Non-Compete Agreements

    181,520       127,687       53,833       183,216       125,216       58,000  
    $ 725,889     $ 600,069     $ 125,820     $ 727,585     $ 582,052     $ 145,533  

We recorded amortization expense of $19,712 during the first six months of 2013 compared to $22,342 during the first half of 2012. All of our intangible assets are subject to amortization under U.S. GAAP. Based on the current amount of intangible assets subject to amortization, the estimated amortization expense for each of the succeeding 5 years is as follows:


   

Wholesale Leathercraft

   

Retail Leathercraft

   

Total 

 

2013

  $ 768     $ 33,337     $ 34,105  

2014

    455       33,337       33,792  

2015

    -       28,635       28,635  

2016

    -       2,000       2,000  

2017

    -       -       -  

Revenue Recognition. Our sales generally occur via two methods: (1) at the counter in our stores, and (2) shipment by common carrier. Sales at the counter are recorded and title passes as transactions occur. Otherwise, sales are recorded and title passes when the merchandise is shipped to the customer. Our shipping terms are FOB shipping point.
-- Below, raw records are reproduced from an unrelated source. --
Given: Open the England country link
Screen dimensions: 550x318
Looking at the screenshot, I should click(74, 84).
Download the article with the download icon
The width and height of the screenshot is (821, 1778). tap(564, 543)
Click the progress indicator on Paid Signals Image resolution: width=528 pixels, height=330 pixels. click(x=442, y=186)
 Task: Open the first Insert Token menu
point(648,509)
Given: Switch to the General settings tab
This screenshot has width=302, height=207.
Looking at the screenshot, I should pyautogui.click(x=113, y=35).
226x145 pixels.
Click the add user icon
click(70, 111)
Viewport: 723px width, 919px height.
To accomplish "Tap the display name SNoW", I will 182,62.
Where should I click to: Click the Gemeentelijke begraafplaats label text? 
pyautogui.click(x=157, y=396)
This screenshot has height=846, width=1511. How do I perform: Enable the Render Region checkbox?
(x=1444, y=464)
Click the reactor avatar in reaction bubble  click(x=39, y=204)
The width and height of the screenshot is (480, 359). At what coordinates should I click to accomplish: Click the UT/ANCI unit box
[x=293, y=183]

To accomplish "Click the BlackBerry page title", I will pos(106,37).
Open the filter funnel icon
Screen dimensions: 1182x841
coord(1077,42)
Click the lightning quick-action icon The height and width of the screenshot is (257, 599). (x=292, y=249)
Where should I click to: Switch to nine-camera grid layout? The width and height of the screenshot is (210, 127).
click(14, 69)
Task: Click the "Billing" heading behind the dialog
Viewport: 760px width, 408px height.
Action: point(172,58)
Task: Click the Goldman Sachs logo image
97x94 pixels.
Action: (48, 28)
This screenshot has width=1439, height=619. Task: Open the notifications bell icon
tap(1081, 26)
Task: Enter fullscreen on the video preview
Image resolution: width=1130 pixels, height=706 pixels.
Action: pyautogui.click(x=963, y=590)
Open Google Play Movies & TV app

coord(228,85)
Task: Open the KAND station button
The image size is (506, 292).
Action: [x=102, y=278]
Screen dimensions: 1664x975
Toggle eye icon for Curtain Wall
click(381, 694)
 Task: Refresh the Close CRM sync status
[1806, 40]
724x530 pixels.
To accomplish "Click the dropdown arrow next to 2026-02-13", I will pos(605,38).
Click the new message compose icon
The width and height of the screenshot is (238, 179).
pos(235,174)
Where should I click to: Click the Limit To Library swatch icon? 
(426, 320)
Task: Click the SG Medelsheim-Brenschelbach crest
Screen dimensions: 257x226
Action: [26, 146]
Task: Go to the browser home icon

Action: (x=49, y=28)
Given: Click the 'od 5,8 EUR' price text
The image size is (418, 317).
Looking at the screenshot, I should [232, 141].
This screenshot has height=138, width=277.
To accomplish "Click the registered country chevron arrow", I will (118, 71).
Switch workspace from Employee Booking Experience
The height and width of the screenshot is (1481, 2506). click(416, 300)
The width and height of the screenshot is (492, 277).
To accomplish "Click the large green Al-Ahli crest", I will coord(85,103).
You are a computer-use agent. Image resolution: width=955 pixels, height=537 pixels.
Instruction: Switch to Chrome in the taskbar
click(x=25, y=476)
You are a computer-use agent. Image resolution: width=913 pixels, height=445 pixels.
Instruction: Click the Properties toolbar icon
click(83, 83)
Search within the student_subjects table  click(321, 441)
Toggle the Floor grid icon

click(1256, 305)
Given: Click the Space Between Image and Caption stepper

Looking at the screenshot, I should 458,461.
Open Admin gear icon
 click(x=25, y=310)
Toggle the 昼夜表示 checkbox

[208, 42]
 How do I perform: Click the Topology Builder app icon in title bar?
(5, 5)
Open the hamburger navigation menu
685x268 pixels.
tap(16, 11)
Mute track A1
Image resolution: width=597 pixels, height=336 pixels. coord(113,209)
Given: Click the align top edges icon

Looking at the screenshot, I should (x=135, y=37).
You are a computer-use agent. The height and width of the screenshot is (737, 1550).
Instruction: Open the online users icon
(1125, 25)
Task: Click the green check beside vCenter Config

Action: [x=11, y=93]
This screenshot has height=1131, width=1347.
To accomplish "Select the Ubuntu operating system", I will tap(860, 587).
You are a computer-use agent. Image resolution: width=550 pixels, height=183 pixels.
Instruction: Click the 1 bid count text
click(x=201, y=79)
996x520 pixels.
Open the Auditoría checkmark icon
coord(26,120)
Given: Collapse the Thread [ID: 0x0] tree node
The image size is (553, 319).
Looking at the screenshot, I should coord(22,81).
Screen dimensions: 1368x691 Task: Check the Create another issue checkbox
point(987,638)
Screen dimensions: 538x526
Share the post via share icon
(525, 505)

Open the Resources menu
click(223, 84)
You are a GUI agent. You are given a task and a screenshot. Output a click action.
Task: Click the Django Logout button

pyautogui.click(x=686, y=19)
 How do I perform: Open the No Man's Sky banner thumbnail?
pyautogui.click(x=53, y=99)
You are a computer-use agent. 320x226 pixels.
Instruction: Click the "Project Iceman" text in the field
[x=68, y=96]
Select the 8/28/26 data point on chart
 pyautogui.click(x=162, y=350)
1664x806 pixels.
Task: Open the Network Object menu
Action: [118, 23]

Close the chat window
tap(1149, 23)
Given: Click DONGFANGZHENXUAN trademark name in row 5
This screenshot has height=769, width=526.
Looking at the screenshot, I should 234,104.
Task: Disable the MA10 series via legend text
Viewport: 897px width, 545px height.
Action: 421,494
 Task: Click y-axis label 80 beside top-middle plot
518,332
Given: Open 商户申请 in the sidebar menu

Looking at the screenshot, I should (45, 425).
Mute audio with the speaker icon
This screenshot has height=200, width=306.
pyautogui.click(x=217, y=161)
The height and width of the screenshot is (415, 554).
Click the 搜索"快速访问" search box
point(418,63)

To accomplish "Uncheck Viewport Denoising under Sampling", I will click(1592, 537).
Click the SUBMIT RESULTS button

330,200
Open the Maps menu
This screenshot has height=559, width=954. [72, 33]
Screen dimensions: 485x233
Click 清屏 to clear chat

We offer an unconditional satisfaction guarantee to our customers and accept all product returns. Net sales represent gross sales less negotiated price allowances, product returns, and allowances for defective merchandise.  


Comprehensive Income (loss) and Accumulated Other Comprehensive Income (loss). Comprehensive income (loss) is defined as the change in equity during a period from transactions and other events and circumstances from non-stockholder sources and includes all changes in equity during a period except those resulting from investments by and dividends to stockholders. Our comprehensive income (loss) consists of our net income and foreign currency translation adjustments from our international operations.


Recent Accounting Pronouncements.  In February 2013, FASB issued ASU No. 2013-02, “Reporting of Amounts Reclassified Out of Accumulated Other Comprehensive Income.” The objective of ASU 2013-02 is to improve reporting by requiring entities to report the effect of significant reclassifications out of accumulated other comprehensive income on the respective line items in the statement of operations. The amendments in ASU 2013-02 are required to be applied retrospectively and are effective for reporting periods beginning after December 15, 2012. The adoption of the standard did not have any impact on our consolidated financial statements.